One last selection to settle into; "Foreign Land."  Title cuts are telling to me because they shine a brighter light into the soul of the band.  In this case, I get a sense of crystals set on an antique table with lavender scented candles filling the room with a most soothing aroma.

Marguerita once again caresses you with her smooth vocals...and the tempo picks up a bit.  Not so much that the candles are blown out, but your blood is pulsing with a bit more oomph.  The song settles into a rather surprising groove as everyone lets their energy flow; you can feel it pumping through the headphones.  This is a "sit on the back of the sofa with a favorite beverage and the lights off" kind of moment, so excuse me while I fade to black...

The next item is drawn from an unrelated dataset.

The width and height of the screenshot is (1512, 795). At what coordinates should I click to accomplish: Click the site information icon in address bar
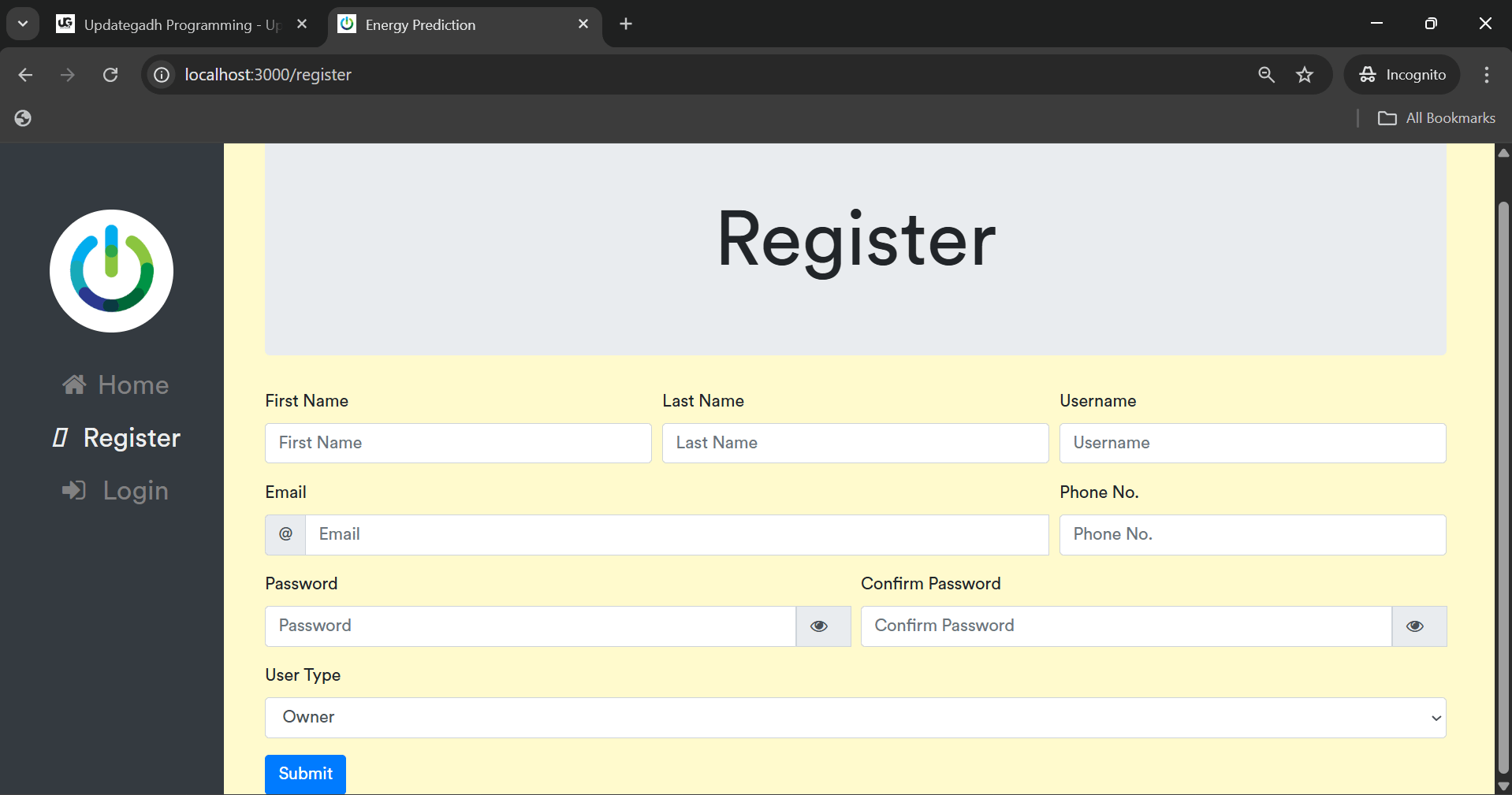[x=162, y=75]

For your own listening pleasure this week I chose "Sulis Rise," a captivating piece of music.  The drums are just enough to keep the entire piece flowing like a silk scarf in a soft breeze, the keyboards cutting through and all the while Marguerita once again crawls inside your head and wraps around your cranium like velvet.  Denis uses his guitar to splay the canvas with an array of color that bleeds from soft hues to bold flashes of brightness.  The Far Meadow takes you on quite the journey with each song...enjoy the ride... 

                  

So my fellow progheads, once again a fun week of hanging in the Concert Closet winds down.  The Far Meadow proved to be a bright light shining across the prog garden.  The music gives off a "feel good" vibe the genre needs needs a shot of every now and then...and who can resist vocals that smooth?